Associated Press
Boyhood Friend Refuses to Comment
A Dartmouth professor who said as a child he helped the man accused of being the Unabomber explode small bombs in a field refused to say anything further about his boyhood friend Thursday as a security guard kept watch over his lectures.
Dale Eickelman on Thursday rebuffed a multitude of requests from reporters for details on Theodore John Kaczynski, who is being held as a suspect in the deadly Unabomber attacks that have baffled authorities for 18 years. “Professor Eickelman does not at this time plan to make any statement,” Roland Adams, director of the Dartmouth College News Service, said Thursday afternoon.
“We’ve had calls from news organizations across the country nonstop since the start of the day and they’re still coming in,” he said.
Telephone calls to Eickelman’s office were immediately transferred to Adams, and a uniformed security guard at the building where Eickelman was teaching anthropology classes directed reporters to the news service.
Shortly after Kaczynski’s arrest in Montana Wednesday, Eickelman, 53, told the Daily Southtown in Chicago that he remembered Kaczynski as being good at chemistry and said the two of them used to experiment with small explosives.

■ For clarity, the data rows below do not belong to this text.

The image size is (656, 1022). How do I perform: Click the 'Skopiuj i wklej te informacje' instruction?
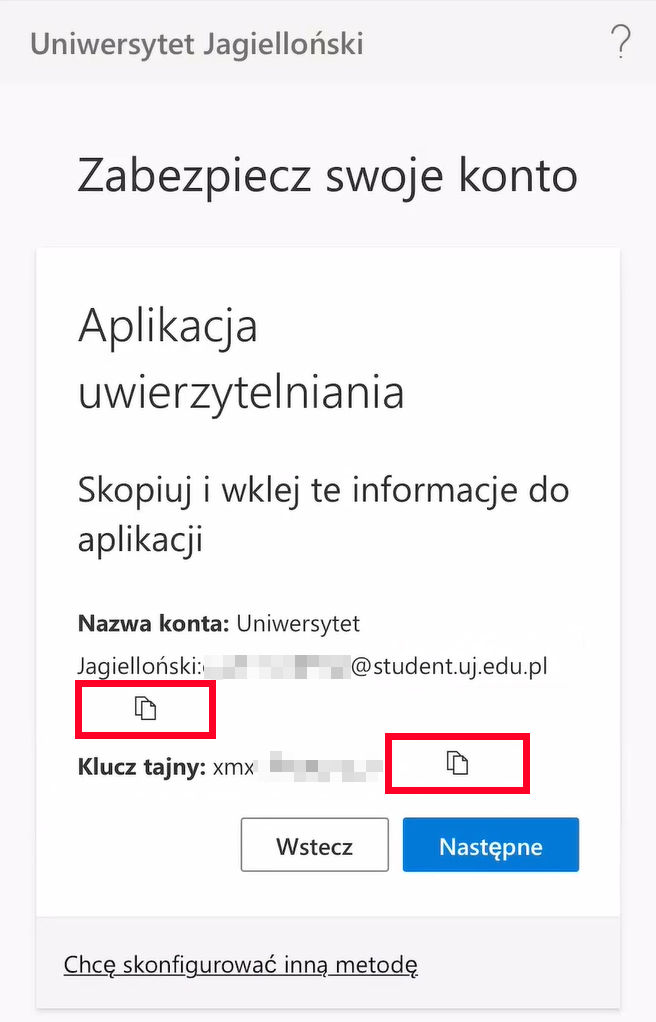323,515
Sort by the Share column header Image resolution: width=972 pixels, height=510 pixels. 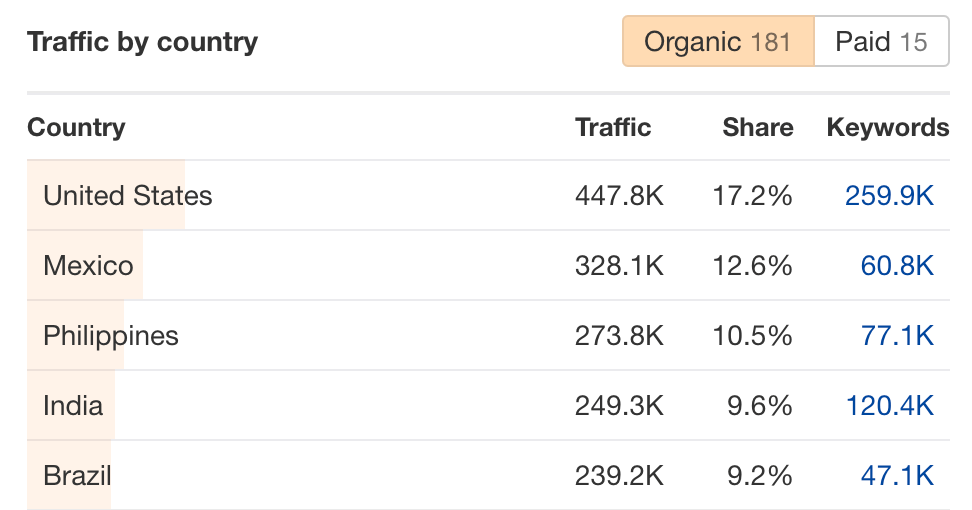pos(758,128)
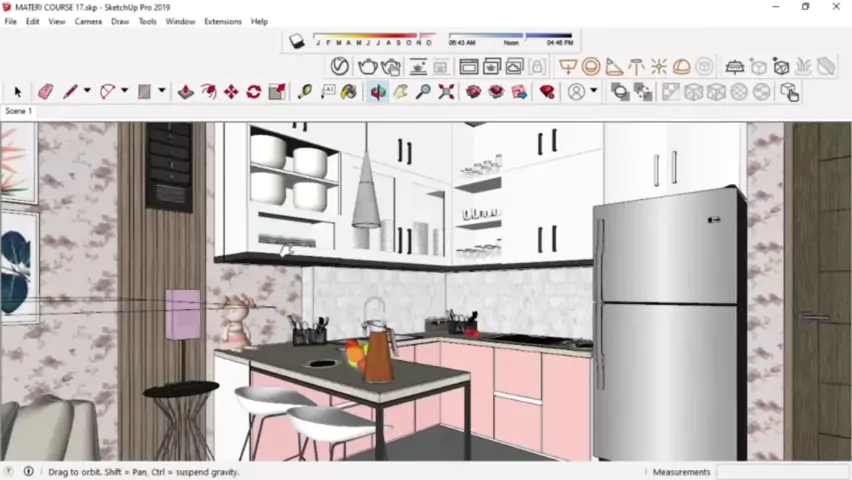The width and height of the screenshot is (852, 480).
Task: Switch to the Scene 1 tab
Action: (x=19, y=111)
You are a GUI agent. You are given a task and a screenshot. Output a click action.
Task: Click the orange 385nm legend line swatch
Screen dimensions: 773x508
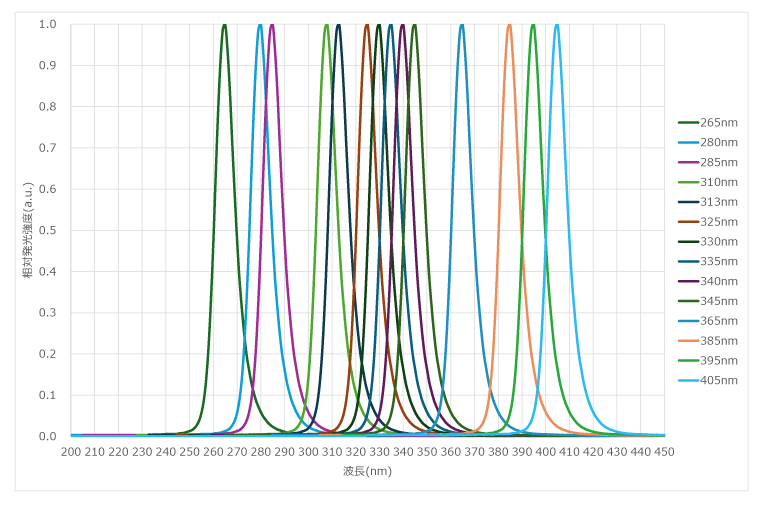pyautogui.click(x=688, y=341)
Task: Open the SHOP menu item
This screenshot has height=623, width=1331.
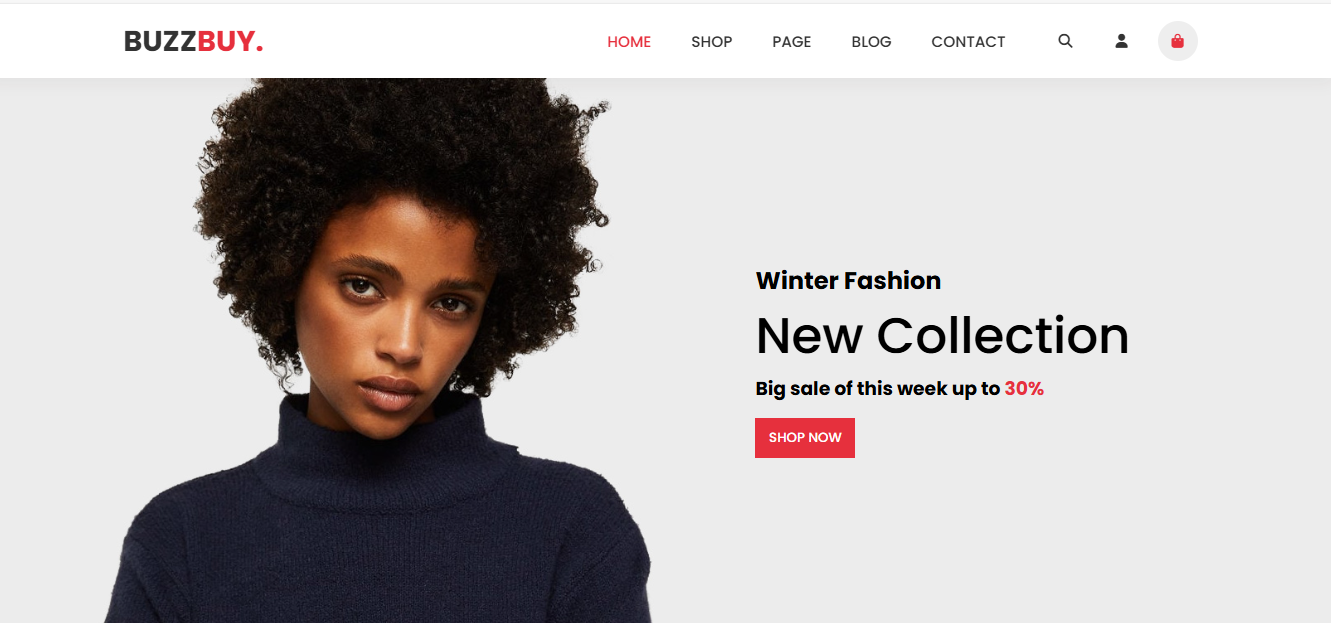Action: point(712,42)
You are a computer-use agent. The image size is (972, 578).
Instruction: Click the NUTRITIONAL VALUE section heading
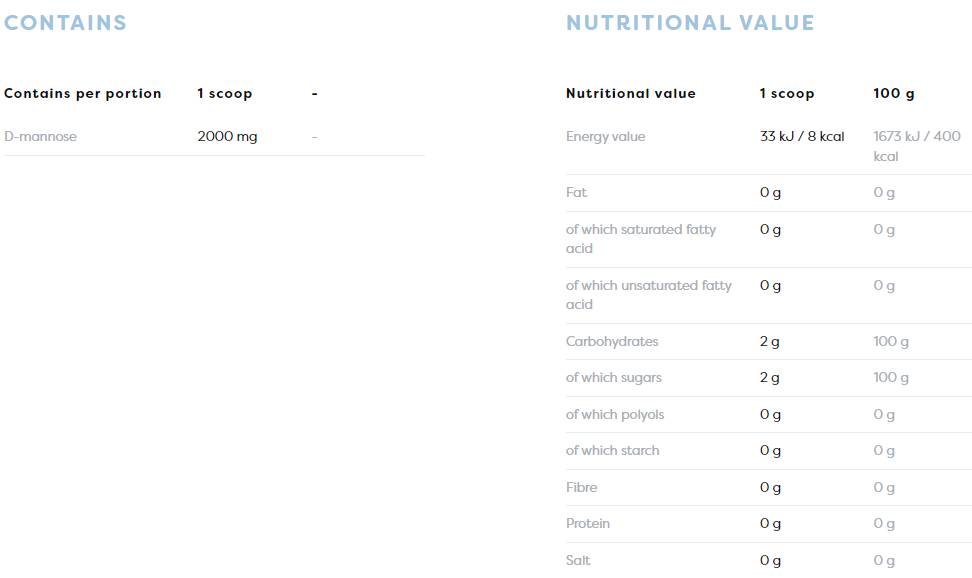[690, 23]
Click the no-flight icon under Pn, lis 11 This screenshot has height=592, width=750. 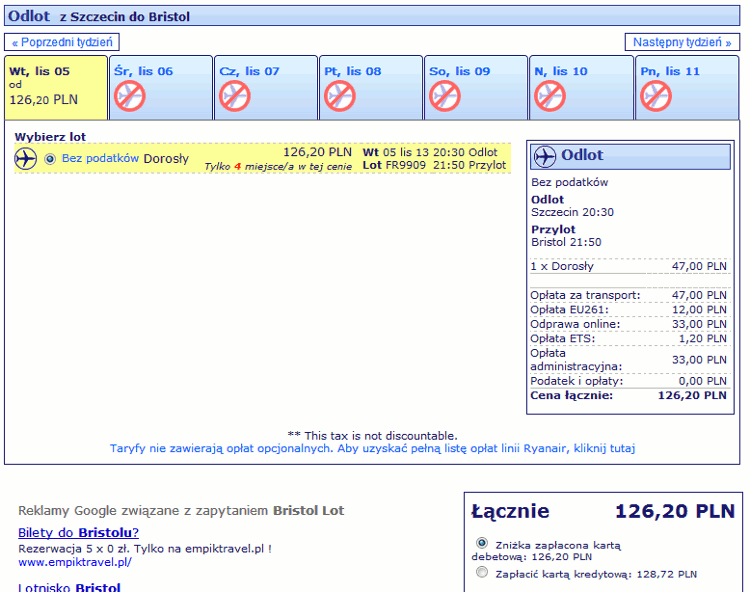tap(656, 96)
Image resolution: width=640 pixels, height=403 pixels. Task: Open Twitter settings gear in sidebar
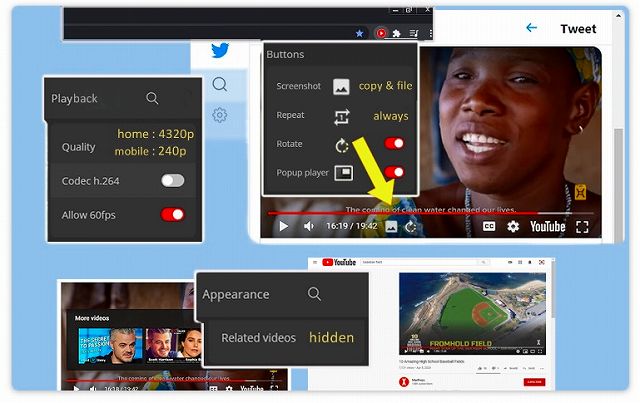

“We would go out to an open field, and I remember Ted had the know-how of putting together things like batteries, wire leads, potassium nitrate and whatever, and creating explosions,” said Eickelman, who went to junior high school with Kaczynski.
“We would just blow up weeds, nothing more,” he said. “Once we created an explosion in a metal garbage can. Nothing much happened.”
Eickelman said he saw his friend only once after Kaczynski left high school for Harvard. Kazynski graduated from Harvard when he was barely 20.
“I remember Ted was very good at chemistry. And we would do the things that kids do when they’re learning about chemicals and what they can do,” said Eickelman, an anthropology and human relations professor.
“We would go to the hardware store, use household products and make things you might call bombs,” he said.
Eickelman said he and Kaczynski were closest in the mid-1950s, when the pair were in their early teens. Though Kaczynski was quiet and somewhat of a loner, Eickelman did not consider him anti-social.
“He wasn’t exactly gregarious, but he was extremely articulate,” Eickelman said. “He impressed me as being a fragile person.”
Eickelman said there was nothing in his friends actions that were indicative of a future Unabomber.
“We were just bright kids who read a lot of science books and experimented as bright kids did during that era.” he said.